**WORK REQUIRED**
Every entry below is to be copied word for word, with its pictures removed.

*** Opening of INPUT DATA ***

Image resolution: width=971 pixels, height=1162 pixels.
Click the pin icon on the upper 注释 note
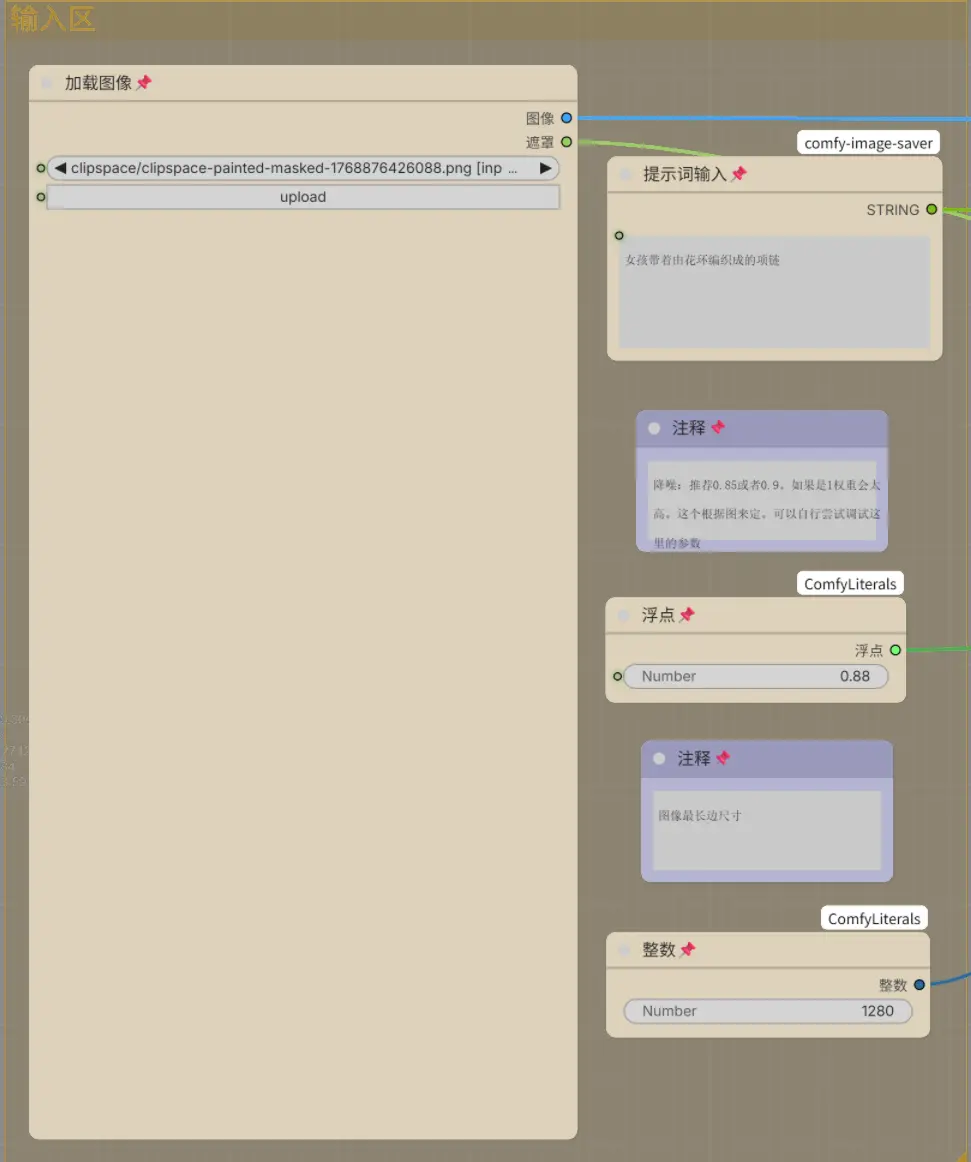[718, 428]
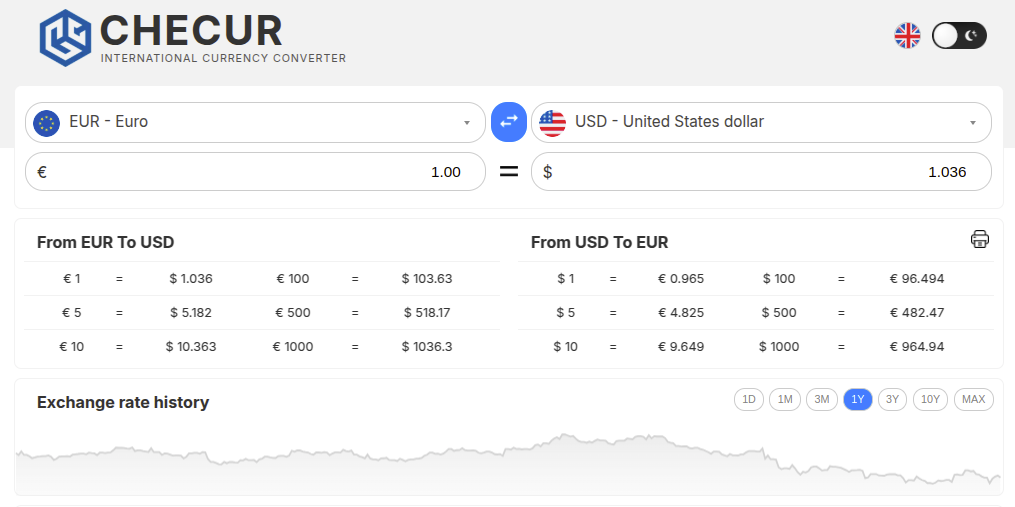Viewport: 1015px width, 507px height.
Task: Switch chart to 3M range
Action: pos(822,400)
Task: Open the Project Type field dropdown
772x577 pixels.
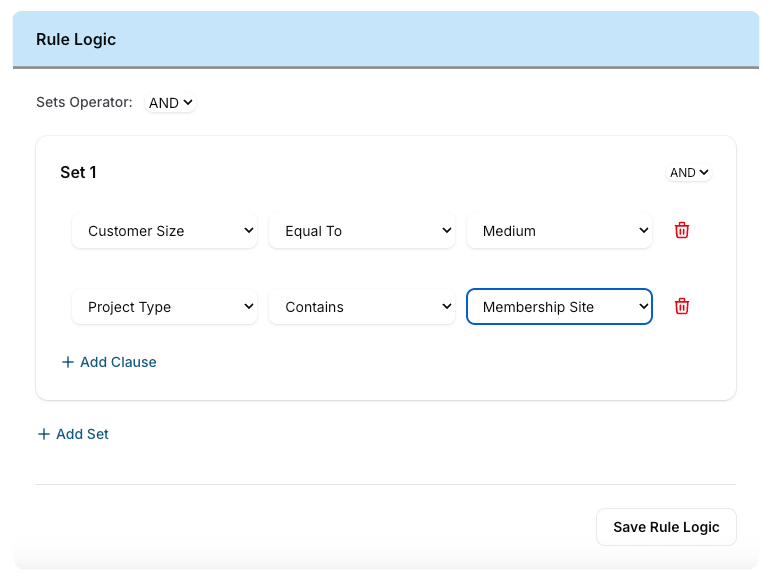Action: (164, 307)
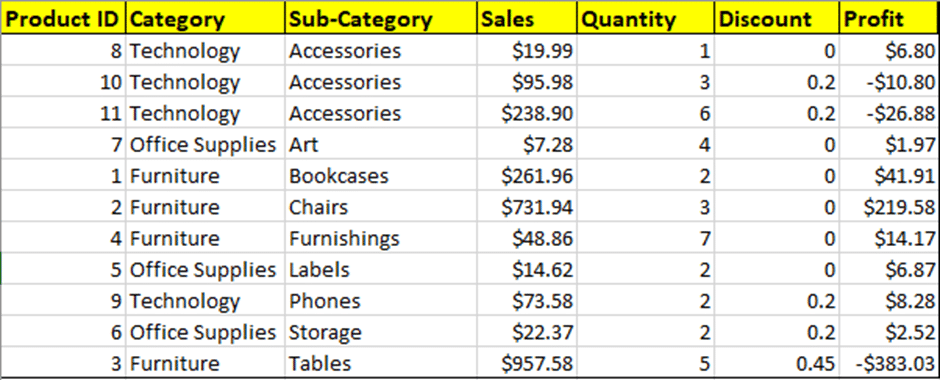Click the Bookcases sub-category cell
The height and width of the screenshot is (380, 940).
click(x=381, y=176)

*** Close of INPUT DATA ***

**EXERCISE SOLUTION**
Image resolution: width=971 pixels, height=1162 pixels.
Click the pin icon on the upper 注释 note
[718, 428]
Viewport: 1015px width, 507px height.
Task: Switch chart to 3M range
Action: pos(822,400)
Task: Open the Project Type field dropdown
772x577 pixels.
Action: (164, 307)
Click the Bookcases sub-category cell
The height and width of the screenshot is (380, 940).
click(x=381, y=176)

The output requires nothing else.